PolitiFact: Doggett mixes tax numbers, but rich still get richer


U.S. Rep. Lloyd Doggett, D-Austin, told congressional colleagues that President Donald Trump’s plan to cut taxes would mostly benefit America’s wealthiest.

“Eighty percent of the tax breaks in this proposal go to the top 1 percent — that is, people making more than $730,000 a year,” Doggett said on the House floor.

Doggett made his claim three days after Republicans announced their framework for tax system with just three tax brackets, at tax rates of 12 percent, 25 percent and 35 percent, down from the current seven tax brackets.

For personal income-tax filers, the framework calls for doubling the standard income-tax deduction while repealing most itemized deductions, including personal exemptions for dependents.

The framework further says that the House Ways and Means Committee and Senate Finance Committee “will work on additional measures to meaningfully reduce the tax burden on the middle-class.” Put another way, the legislation itself had yet to debut.

Doggett, asked the basis of his claim, pointed to an Associated Press news story citing a preliminary review of the framework by the nonpartisan Tax Policy Center, a joint venture of the Urban Institute and the Brookings Institution. According to the AP report, the center found “that about 80 percent of the tax benefit would go to the top 1 percent — with income above $730,000 annually — by 2027.”

We confirmed that’s what the center’s analysis concluded for the year 2027. However, the center pegs the top-1-percent income figure for 2027 at $912,100 in 2017 dollars; it separately lists $730,000 as what the top 1 percent would earn in 2018 when about half the benefits would flow to the top 1 percent, the analysis says.

Generally, experts told us that no other reports on the plan’s effects on taxpayers became public before Doggett spoke. A few days later, though, the Institute on Taxation and Economic Policy — a research group that partners with Citizens for Tax Justice, which advocates for the tax interests of middle- and lower-class families — predicted that in all but a few states, at least half the framework’s tax cuts would flow to the wealthiest 1 percent of residents.

Let’s get to details in the Tax Policy Center’s analysis.

For starters, the center’s estimates presume that the plan would take effect in 2018 and would decrease federal revenue by $2.4 trillion over 10 years.

“In 2018,” the analysis says, “all income groups would see their average taxes fall, but some taxpayers in each group would face increases. Those with the very highest incomes would receive the biggest tax cuts.”

According to the center’s estimates, the top 1 percent of Americans would get 53 percent of the plan’s benefits at the start and reap 79.7 percent of the benefits in its 10th year, 2027.

Under the plan, the center says, the number of taxpayers paying more in taxes would generally rise over time. “This is because the plan would replace personal exemptions, which are indexed for inflation, with additional credits for children and non-child dependents that are not indexed for inflation,” its analysis says. “In addition, indexing tax brackets and other parameters to the slower-growing chained Consumer Price Index means that over time more income is subject to tax at higher rates.”
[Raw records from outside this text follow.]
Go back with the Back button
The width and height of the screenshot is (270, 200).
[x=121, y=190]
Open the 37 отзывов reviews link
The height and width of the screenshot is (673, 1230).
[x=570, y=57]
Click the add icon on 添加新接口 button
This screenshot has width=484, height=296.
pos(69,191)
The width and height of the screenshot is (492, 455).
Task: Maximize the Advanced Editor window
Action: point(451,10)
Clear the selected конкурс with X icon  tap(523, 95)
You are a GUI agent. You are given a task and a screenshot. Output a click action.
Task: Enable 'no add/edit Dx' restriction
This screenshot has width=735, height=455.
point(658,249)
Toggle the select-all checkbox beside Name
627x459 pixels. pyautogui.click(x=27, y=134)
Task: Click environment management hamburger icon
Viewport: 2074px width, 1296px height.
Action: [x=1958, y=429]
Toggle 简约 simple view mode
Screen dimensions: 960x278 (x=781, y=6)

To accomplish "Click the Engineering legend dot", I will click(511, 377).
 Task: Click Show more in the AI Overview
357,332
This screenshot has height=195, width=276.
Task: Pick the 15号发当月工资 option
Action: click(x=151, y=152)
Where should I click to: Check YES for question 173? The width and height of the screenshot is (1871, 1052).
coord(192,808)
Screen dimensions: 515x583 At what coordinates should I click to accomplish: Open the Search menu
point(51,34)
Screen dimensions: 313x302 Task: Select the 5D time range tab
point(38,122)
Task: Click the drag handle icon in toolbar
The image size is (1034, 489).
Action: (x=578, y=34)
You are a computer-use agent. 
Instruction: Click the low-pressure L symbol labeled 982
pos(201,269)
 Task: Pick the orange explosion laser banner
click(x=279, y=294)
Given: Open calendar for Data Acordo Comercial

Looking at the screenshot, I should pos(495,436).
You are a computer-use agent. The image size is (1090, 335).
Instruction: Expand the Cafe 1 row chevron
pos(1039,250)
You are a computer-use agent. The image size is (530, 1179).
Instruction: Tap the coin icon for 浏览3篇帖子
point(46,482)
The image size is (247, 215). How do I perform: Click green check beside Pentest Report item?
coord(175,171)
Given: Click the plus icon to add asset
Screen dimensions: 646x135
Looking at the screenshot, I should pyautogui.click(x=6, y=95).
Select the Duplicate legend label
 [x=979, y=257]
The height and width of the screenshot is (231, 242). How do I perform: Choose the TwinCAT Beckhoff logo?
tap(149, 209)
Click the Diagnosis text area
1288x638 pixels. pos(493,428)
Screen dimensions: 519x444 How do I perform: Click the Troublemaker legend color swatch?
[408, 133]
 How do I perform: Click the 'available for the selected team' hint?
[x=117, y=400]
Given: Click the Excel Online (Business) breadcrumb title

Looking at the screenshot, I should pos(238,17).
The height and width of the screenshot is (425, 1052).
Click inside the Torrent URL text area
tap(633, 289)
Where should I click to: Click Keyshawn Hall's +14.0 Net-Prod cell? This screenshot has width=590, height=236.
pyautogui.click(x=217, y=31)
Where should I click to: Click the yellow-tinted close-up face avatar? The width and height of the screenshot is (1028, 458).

A center researcher, Joe Rosenberg, advised that the conclusion that the wealthiest Americans would reap more of the tax benefits in the 10th year traces to other Americans bearing more tax losses as a result of losing itemized deductions, especially deductions for paying state and local income taxes. Rosenberg also singled out the proposal to end the personal exemption, indexed for inflation, with a child tax credit not indexed for inflation.

After the center posted its analysis, a White House adviser, Kevin Hassett, chairman of the Council of Economic Advisers, questioned the validity of the projections given multiple assumptions made by the center. Rosenberg, asked about that critique, pointed out that the center’s analysis says up front that many aspects of the framework “were unspecified or left to be determined by the tax-writing committees in Congress.”

Our ruling:

Doggett said “80 percent of the tax breaks in” President Trump’s framework tax-cut “proposal go to the top 1 percent, that is, people making more than $730,000 a year.”

The analysis Doggett referenced indeed indicates benefits will accrue to the very wealthy over time. Yet in the first year of changes, the top 1 percent are projected to draw a little over half the tax savings. The threshold of 80 percent going to the top 1 percent is projected for the 10th year. Also, Doggett’s stated figure for incomes is too low; it ties to the first year of implementation.

We rate Doggett’s statement Half True.